* _Written instruction_
Copy these lines word for word, covering every one of the records.

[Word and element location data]
==========
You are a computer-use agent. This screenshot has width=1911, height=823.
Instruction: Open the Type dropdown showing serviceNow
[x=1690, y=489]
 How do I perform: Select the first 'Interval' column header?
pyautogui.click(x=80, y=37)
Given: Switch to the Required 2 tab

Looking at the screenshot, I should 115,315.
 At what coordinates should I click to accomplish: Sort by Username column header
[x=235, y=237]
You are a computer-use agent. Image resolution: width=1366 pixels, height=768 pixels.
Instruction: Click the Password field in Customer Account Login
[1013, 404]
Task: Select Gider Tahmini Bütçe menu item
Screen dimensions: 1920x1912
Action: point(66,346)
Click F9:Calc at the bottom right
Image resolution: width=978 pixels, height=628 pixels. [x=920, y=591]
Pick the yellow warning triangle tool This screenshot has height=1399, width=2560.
==========
* _The output_
You are a computer-use agent. This screenshot has width=1911, height=823.
Instruction: Open the Type dropdown showing serviceNow
[x=1690, y=489]
 How do I perform: Select the first 'Interval' column header?
pyautogui.click(x=80, y=37)
Given: Switch to the Required 2 tab

Looking at the screenshot, I should 115,315.
 At what coordinates should I click to accomplish: Sort by Username column header
[x=235, y=237]
You are a computer-use agent. Image resolution: width=1366 pixels, height=768 pixels.
Instruction: Click the Password field in Customer Account Login
[1013, 404]
Task: Select Gider Tahmini Bütçe menu item
Screen dimensions: 1920x1912
Action: point(66,346)
Click F9:Calc at the bottom right
Image resolution: width=978 pixels, height=628 pixels. [x=920, y=591]
Pick the yellow warning triangle tool This screenshot has height=1399, width=2560.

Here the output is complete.